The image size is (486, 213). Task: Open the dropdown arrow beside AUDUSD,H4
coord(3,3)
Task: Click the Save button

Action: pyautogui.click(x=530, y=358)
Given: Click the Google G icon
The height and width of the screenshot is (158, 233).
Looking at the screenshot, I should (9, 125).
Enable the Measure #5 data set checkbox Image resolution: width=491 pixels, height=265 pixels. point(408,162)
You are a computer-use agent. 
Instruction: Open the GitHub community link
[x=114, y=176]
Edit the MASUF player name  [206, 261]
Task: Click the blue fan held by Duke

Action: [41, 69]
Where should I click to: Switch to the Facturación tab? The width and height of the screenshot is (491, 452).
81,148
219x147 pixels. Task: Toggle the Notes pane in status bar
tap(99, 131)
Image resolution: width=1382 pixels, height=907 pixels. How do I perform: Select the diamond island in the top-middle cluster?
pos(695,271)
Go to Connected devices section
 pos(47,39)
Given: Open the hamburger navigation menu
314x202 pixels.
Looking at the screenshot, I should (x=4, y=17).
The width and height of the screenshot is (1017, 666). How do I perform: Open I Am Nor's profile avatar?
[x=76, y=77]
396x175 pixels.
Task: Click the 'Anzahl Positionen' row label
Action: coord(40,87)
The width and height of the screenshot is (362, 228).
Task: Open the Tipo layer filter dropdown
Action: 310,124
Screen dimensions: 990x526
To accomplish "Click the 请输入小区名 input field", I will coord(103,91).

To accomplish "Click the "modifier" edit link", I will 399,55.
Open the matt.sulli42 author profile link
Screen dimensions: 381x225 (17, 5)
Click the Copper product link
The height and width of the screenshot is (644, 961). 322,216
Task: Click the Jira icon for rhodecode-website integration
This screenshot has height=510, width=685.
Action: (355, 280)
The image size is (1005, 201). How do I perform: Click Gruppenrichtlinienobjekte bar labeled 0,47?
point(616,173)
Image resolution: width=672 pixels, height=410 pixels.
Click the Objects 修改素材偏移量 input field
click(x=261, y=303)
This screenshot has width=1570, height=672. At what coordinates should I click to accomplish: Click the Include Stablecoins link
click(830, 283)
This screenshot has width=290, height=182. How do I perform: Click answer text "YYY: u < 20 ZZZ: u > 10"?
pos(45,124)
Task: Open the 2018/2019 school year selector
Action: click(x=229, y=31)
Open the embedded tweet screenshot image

ACTION ITEM: List each line of the entries that holds the string "icon".

TASK OUTPUT:
Given: Click the Google G icon
Task: Click the Jira icon for rhodecode-website integration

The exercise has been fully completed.